Epigenomic profiling of the DPP6 gene, ZNF gene cluster and PCDHB genes in iPSCs We performed ATAC-Seq (Assay for Transposase-Accessible Chromatin) and ChIP-Seq (Sequencing following Chromatin Immunoprecipitation) analyses for the genomic regions recognized by H3K4me3, RAD21 and CTCF proteins. The DPP6 gene, the ZNF and the PCDHB cluster regions with the corresponding epigenomic tracks are shown in a, b and c, respectively. In the case of the H3K4me3, RAD21 and CTCF genes, the tracks corresponding to the MNCdLS1 and G12 iPSCs are displayed. Following immunoprecipitation with anti-H3K4me3, anti-RAD21 and anti-CTCF antibodies, reverse cross-linked DNA fragments were isolated and sequenced. The MNCdLS1 and G12 peak callings are shown with MACS3 for ChIP-Seq and Genrich for ATAC-Seq. The genomic tracks (MNCdLS1 = red; G12 = blue) are visualized using the respective bigWig files. All plots were generated using the R package "Trackplot".
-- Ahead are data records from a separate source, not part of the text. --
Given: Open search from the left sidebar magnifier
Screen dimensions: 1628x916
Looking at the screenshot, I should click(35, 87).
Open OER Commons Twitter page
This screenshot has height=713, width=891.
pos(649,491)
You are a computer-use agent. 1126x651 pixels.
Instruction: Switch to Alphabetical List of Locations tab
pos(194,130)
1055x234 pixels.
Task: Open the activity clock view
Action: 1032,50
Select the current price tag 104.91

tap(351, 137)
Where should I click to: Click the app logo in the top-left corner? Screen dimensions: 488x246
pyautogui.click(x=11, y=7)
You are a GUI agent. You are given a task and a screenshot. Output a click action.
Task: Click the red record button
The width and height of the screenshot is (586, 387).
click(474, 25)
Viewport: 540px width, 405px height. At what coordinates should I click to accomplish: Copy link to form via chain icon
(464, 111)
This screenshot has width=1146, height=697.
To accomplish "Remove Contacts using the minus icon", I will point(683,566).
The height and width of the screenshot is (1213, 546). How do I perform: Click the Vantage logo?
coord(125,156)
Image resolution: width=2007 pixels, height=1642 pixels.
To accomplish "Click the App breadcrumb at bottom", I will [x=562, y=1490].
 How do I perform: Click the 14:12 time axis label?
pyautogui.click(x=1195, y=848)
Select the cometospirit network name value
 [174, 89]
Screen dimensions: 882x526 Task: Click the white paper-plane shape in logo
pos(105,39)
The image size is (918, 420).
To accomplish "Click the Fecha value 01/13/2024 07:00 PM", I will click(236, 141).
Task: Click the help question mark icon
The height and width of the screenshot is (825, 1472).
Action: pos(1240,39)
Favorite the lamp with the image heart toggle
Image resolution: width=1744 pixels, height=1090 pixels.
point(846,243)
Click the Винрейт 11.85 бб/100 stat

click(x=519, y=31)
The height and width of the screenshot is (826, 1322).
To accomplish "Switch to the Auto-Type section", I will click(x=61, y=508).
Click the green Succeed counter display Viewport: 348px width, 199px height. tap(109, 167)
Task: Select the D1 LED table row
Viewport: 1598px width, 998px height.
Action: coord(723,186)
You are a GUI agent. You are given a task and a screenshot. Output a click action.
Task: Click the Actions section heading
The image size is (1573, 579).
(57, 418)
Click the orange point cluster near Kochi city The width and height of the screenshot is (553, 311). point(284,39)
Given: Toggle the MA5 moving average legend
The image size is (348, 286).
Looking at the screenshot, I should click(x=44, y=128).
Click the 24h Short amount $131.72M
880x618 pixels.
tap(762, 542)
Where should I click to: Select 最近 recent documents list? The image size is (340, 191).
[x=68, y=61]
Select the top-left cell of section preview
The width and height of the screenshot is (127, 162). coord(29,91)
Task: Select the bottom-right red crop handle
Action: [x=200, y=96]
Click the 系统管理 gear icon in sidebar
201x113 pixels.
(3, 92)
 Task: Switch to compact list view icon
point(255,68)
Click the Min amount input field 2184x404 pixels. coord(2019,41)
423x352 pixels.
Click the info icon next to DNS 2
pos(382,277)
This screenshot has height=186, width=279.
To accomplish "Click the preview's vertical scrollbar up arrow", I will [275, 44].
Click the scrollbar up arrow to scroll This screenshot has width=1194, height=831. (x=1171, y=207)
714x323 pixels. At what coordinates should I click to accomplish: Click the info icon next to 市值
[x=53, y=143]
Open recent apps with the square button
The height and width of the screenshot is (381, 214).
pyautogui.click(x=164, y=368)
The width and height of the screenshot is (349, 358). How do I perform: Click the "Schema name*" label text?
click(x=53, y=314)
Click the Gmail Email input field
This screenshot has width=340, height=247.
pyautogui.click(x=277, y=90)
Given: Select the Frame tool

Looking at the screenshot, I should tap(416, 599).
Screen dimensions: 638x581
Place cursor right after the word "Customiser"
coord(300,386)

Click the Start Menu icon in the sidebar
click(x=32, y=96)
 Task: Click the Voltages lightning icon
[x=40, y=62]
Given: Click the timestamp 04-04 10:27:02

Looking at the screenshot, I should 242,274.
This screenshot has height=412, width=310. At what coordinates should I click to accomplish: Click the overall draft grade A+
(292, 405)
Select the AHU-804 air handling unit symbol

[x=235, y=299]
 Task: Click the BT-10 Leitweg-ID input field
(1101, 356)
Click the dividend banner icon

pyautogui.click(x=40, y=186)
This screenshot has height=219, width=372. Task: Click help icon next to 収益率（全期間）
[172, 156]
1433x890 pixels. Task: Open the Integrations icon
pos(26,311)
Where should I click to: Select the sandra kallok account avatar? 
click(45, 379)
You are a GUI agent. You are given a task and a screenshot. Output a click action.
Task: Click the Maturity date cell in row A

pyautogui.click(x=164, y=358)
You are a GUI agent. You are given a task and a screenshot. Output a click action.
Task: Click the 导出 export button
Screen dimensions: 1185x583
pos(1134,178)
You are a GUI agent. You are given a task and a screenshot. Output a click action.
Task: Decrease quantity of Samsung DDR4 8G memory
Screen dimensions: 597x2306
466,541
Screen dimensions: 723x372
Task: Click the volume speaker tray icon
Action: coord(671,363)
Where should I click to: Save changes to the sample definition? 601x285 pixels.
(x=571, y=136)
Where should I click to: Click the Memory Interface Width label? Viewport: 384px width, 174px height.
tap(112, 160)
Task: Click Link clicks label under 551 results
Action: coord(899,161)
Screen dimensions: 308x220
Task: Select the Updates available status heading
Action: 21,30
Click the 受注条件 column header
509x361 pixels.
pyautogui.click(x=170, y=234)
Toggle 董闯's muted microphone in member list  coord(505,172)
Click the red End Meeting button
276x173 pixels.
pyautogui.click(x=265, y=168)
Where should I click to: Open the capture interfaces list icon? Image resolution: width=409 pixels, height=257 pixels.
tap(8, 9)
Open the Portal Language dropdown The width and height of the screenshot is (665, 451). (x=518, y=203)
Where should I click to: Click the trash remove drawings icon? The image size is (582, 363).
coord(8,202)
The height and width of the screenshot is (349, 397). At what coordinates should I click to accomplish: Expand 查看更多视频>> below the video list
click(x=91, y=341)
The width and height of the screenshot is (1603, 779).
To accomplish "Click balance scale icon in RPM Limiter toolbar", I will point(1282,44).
The augmented chromosome interaction of RAD21 protein in MNCdLS1 iPSCs seems to be a general phenomenon, being observed in the entire genome. In contrast, the alteration of CTCF interaction occurs only in the genomic regions (DPP6 gene and ZNF gene cluster) where transcription is strictly regulated by chromatin reorganization. The concept is exemplified by the results obtained with the PCDHB gene-cluster, whose mRNAs and proteins are not expressed in undifferentiated iPSC cultures and appear only upon differentiation into hepatocyte-like cells. In fact, ATAC and ChIP-Seq analyses performed in undifferentiated MNCdLS1 and G12 iPSCs demonstrate that the genomic region containing the PCDHB gene cluster (chromosome 5q31) present with an increase in RAD21 chromatin binding (Fig. 7c). Consistent with the fact that PCDHB proteins are expressed only in differentiated hepatic cells, we observed no difference in the number and intensity of the DNA fragments generated with the use of the anti-H3K4me3 antibody in MNCdLS1 and G12 iPSCs (Fig. 7c). In addition, MNCdLS1 and G12 iPSCs were characterized by a similar pattern of DNA fragments when the anti-CTCF antibody was used. This last observation indicates no sign of CTCF binding dysregulation in MNCdLS1 and G12 iPSCs. Similar results were obtained, when we performed ChIP-Seq studies on chromosome 5p13.2 (NIPBL gene) and chromosome 1q32.3 (PROX1 gene) (Supplementary Figure S7a-b). In conclusion, the ChIP-Seq data are consistent with the idea that the CTCF-binding dysregulation observed in MNCdLS1 iPSCs occurs only in the genomic regions which are tightly and directly regulated by chromatin reorganization in control iPSCs.